** Opening SUPPLIED TEXT block **

Brothers appeal for army’s help to restore order in Egypt

Long painful transition

CAIRO - Egypt's cabinet on Monday approved a draft law that would allow President Mohamed Morsi to deploy the armed forces on the streets "to participate with the police in preserving security and protecting vital establishments."
The law, which has to be ratified by the Islamist-dominated upper house of parliament, would apply until after the next legislative elections and be invoked whenever the president deems it necessary, state news agency MENA said.
It would also give the defence minister the power to determine the location of the deployment, the troops required as well as define their missions, MENA said.
Meanwhile, Egypt's main opposition group rejected as "empty of content" a call by President Mohamed Morsi for dialogue, as the country plunged deeper into crisis following days of deadly rioting.
"We will not participate in dialogue that is empty of content," leading dissident Mohamed ElBaradei told reporters after a meeting of the National Salvation Front which groups several mainly liberal and leftist movements.

** Closing SUPPLIED TEXT block **

» QUESTIONS TO ANSWER:
1. Say whether each statement agrees with the Egypt report, answering yes or no and quoting the words of the report that decide it: (a) The draft law must be ratified by the upper house of parliament. (b) The law would let the interior minister decide where troops are deployed. (c) Mohamed ElBaradei said the opposition would join the dialogue.
2. Please set down, without changes, the part of the Egypt report that opens with the words containing "Long painful transition" and closes with "missions, MENA said.".
The items that come after this play no role here.

** Opening RECORDS SUPPLIED block **

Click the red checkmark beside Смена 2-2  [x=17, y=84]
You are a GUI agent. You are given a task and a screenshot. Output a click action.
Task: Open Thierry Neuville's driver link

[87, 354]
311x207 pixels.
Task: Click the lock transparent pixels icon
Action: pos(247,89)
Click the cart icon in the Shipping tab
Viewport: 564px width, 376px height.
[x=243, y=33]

** Closing RECORDS SUPPLIED block **

» PER-TASK OUTPUTS:
1.
(a) Yes: "has to be ratified by the Islamist-dominated upper house of parliament"
(b) No: "give the defence minister the power to determine the location of the deployment"
(c) No: "We will not participate in dialogue that is empty of content"

2.
Long painful transition

CAIRO - Egypt's cabinet on Monday approved a draft law that would allow President Mohamed Morsi to deploy the armed forces on the streets "to participate with the police in preserving security and protecting vital establishments."
The law, which has to be ratified by the Islamist-dominated upper house of parliament, would apply until after the next legislative elections and be invoked whenever the president deems it necessary, state news agency MENA said.
It would also give the defence minister the power to determine the location of the deployment, the troops required as well as define their missions, MENA said.